Records from a data source:
· · ·

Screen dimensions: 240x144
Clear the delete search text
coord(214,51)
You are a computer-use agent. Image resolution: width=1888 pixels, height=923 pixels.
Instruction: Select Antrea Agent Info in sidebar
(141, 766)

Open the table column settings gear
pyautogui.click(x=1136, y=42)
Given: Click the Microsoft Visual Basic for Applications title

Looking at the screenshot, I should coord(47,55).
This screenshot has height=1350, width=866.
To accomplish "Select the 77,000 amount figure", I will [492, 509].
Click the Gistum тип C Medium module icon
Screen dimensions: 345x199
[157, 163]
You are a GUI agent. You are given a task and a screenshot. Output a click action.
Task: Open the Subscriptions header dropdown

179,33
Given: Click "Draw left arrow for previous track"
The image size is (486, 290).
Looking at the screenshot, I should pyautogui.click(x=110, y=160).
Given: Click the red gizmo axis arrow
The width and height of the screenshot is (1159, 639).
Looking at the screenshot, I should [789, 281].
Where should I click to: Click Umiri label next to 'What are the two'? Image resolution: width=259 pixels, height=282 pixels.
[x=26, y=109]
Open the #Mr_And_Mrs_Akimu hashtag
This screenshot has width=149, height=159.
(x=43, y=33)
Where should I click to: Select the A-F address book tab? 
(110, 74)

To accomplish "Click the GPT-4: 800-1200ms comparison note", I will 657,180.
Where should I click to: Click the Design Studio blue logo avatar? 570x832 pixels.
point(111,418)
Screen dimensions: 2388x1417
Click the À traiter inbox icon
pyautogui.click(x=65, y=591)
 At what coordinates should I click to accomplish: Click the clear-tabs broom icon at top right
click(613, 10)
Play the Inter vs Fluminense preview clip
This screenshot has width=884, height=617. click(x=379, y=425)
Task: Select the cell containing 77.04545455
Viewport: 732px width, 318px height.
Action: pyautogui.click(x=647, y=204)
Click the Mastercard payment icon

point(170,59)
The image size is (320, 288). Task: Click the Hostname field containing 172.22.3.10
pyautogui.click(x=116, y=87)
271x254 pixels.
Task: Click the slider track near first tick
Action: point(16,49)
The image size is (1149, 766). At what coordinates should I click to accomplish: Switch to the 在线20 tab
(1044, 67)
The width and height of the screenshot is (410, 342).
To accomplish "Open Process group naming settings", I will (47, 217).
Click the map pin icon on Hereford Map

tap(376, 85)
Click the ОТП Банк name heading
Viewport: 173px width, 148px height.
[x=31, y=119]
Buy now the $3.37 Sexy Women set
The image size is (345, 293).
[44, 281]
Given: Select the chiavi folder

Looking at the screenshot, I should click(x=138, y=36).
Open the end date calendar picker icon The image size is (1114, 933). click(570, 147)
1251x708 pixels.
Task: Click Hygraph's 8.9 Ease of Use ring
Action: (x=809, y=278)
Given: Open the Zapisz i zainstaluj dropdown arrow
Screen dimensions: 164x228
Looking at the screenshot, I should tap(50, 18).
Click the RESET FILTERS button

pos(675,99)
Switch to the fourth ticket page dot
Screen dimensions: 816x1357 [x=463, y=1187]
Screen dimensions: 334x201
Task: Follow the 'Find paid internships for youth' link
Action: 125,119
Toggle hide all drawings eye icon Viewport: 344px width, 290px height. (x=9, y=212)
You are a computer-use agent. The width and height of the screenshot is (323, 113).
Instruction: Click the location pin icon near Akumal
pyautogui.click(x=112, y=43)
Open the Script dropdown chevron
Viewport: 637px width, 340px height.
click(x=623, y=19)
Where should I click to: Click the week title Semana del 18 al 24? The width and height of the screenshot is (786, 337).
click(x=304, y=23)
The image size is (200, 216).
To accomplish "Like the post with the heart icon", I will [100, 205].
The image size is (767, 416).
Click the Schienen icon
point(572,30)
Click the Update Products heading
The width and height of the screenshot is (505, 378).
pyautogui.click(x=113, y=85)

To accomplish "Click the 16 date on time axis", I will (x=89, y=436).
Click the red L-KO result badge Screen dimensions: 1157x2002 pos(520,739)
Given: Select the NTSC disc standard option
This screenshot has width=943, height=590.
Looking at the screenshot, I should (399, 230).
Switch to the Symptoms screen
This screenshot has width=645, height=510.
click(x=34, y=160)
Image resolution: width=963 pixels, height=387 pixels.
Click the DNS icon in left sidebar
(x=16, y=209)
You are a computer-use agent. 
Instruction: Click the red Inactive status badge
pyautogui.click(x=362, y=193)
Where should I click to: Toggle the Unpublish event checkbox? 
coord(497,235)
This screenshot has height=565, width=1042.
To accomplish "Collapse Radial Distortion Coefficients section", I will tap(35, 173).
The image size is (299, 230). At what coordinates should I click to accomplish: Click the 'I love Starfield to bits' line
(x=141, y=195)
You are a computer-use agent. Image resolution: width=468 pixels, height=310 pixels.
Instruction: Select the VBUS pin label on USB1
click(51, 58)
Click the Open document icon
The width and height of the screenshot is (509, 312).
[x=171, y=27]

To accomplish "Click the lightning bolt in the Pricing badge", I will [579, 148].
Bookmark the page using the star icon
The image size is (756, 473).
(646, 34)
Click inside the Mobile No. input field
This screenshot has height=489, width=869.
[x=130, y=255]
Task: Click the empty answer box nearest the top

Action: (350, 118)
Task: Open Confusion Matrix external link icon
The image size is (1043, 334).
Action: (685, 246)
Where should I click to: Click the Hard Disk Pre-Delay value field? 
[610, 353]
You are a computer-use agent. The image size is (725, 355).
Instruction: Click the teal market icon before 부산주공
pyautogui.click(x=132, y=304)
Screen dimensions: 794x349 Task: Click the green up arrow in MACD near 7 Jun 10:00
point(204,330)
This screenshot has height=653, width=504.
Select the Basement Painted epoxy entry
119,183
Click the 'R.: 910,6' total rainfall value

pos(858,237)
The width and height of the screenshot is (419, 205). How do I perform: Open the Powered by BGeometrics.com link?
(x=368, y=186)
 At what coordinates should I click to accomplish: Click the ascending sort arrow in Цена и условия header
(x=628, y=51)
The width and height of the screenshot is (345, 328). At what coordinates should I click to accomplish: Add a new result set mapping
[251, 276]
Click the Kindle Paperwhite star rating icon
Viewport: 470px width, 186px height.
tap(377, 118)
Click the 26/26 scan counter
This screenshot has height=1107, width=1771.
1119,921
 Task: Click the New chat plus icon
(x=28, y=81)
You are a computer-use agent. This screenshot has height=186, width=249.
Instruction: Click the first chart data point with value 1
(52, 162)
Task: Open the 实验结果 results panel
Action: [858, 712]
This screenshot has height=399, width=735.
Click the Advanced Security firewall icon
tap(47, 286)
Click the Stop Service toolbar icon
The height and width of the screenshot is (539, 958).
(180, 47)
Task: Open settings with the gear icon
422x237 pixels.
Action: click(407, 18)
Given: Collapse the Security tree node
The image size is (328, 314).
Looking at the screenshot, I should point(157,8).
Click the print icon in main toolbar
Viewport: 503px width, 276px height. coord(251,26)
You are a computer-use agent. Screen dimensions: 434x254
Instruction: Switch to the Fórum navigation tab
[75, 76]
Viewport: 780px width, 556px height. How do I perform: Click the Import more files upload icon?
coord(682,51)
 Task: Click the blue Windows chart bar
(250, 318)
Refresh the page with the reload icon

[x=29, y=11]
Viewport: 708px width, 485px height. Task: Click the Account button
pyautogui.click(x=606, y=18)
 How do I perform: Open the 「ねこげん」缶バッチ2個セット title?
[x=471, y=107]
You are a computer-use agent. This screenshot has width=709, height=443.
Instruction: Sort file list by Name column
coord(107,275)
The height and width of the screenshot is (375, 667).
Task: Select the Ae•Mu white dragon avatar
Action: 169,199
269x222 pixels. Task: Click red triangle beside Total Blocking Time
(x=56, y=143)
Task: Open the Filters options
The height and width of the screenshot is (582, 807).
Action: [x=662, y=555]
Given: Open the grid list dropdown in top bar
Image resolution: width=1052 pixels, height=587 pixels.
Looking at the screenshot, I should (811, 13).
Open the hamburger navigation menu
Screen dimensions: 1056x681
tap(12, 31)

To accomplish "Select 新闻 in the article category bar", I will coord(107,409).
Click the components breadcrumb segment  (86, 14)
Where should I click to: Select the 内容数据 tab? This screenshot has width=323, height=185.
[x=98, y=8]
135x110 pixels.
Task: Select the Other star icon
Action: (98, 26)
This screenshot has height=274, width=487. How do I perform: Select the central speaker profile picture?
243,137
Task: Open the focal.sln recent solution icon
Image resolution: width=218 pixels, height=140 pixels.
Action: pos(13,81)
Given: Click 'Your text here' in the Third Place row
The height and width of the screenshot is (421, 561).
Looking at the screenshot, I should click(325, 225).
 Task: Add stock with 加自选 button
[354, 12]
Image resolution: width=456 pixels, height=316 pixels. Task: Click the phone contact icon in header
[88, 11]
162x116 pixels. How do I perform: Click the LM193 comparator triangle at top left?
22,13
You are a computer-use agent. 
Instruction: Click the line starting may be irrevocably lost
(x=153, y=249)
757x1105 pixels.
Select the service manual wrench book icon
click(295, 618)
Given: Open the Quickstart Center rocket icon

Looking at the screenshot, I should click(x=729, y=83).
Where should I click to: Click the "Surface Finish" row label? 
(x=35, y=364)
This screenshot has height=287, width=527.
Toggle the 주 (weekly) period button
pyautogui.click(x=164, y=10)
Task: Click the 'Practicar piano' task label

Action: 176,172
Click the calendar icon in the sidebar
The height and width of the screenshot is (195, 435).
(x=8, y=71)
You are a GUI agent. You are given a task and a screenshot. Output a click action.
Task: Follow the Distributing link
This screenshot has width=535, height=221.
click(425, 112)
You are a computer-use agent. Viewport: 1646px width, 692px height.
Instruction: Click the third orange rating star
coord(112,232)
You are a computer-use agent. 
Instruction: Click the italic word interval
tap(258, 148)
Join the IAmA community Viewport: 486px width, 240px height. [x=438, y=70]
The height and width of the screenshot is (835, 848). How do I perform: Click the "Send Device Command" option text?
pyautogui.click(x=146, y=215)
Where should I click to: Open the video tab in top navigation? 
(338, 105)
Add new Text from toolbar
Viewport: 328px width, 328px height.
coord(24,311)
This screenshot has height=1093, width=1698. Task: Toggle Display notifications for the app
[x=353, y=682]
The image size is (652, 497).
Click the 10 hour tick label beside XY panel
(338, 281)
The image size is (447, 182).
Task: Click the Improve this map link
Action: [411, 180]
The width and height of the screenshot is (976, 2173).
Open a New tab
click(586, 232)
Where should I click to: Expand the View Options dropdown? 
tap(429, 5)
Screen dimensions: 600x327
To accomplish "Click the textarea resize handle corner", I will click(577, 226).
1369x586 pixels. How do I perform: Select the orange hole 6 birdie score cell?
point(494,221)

· · ·

__ACTIVITY__: Starting at the first line of the records above, please copy each line exactly until you reach the line containing "left arrow for". Include that line and stop there.

__ANSWER FOR THE TASK__:
Screen dimensions: 240x144
Clear the delete search text
coord(214,51)
You are a computer-use agent. Image resolution: width=1888 pixels, height=923 pixels.
Instruction: Select Antrea Agent Info in sidebar
(141, 766)

Open the table column settings gear
pyautogui.click(x=1136, y=42)
Given: Click the Microsoft Visual Basic for Applications title

Looking at the screenshot, I should coord(47,55).
This screenshot has height=1350, width=866.
To accomplish "Select the 77,000 amount figure", I will [492, 509].
Click the Gistum тип C Medium module icon
Screen dimensions: 345x199
[157, 163]
You are a GUI agent. You are given a task and a screenshot. Output a click action.
Task: Open the Subscriptions header dropdown

179,33
Given: Click "Draw left arrow for previous track"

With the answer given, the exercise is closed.